Implement pow(x, n), which calculates x raised to the power n (i.e., xⁿ).

Example 1

• Input: x = 2.00000, n = 10
• Output: 1024.00000

Example 2

• Input: x = 2.10000, n = 3
• Output: 9.26100

Steps and Explanation

The naive approach is to simply multiply x by itself n times. However, this has a time complexity of O(n), which is inefficient for large values of n. A more efficient approach uses recursion and the concept of exponentiation by squaring.
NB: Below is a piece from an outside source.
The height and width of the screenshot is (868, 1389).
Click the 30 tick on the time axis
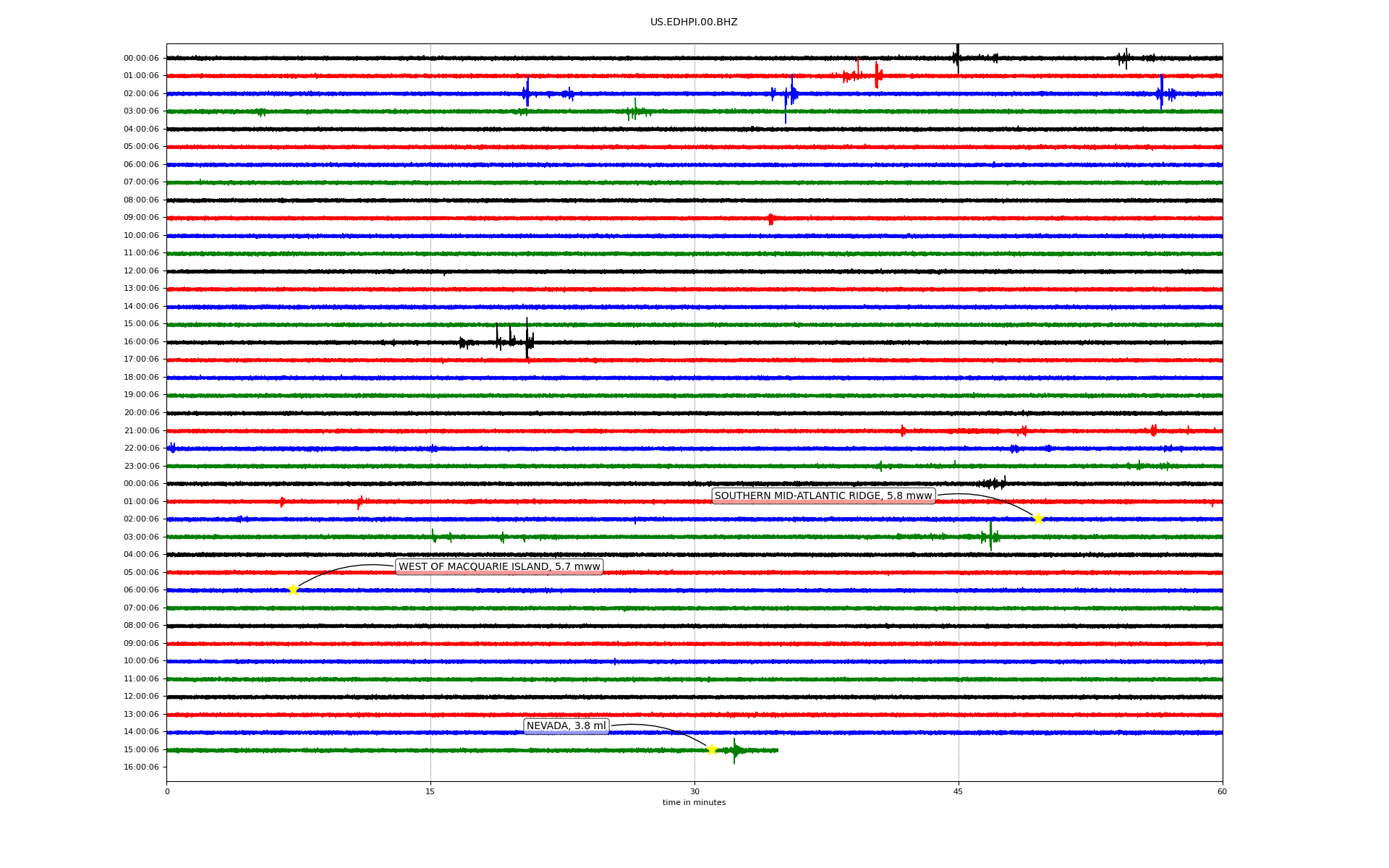[x=694, y=791]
Exponentiation by Squaring: This technique leverages the following property:

xⁿ = (x^n/2)² if n is even xⁿ = x * (x^(n-1)/2)² if n is odd

By recursively breaking down the problem into smaller subproblems using this property, we significantly reduce the number of multiplications required. We handle negative exponents by taking the reciprocal of the positive exponent's result.

Algorithm:

1. Handle base cases: If n is 0, return 1 (x⁰ = 1). If n is negative, negate n and store the result to be used for the reciprocal at the end.
2. Recursive calculation:
   • If n is even, recursively calculate pow(x, n/2) and square the result.
   • If n is odd, recursively calculate pow(x, (n-1)/2), square the result, and multiply by x.
3. Handle negative exponent: If the original n was negative, return 1 divided by the calculated result.

Code (C#)

public class Solution {
    public double MyPow(double x, int n) {
        if (n == 0) return 1;
        if (n < 0) {
            x = 1 / x;
            n = -n; // Handle negative exponents
        }

        return helper(x, n);
    }

    private double helper(double x, int n) {
        if (n == 0) return 1;
        if (n % 2 == 0) {
            double halfPow = helper(x, n / 2);
            return halfPow * halfPow;
        } else {
            double halfPow = helper(x, (n - 1) / 2);
            return x * halfPow * halfPow;
        }
    }
}

Complexity Analysis

• Time Complexity: O(log n). The recursive calls reduce the problem size by half in each step, leading to logarithmic time complexity.
• Space Complexity: O(log n). This is due to the recursive call stack. In the worst case, the depth of the recursion is proportional to the logarithm of n. This can be improved to O(1) using an iterative approach, though the recursive version is often considered more readable.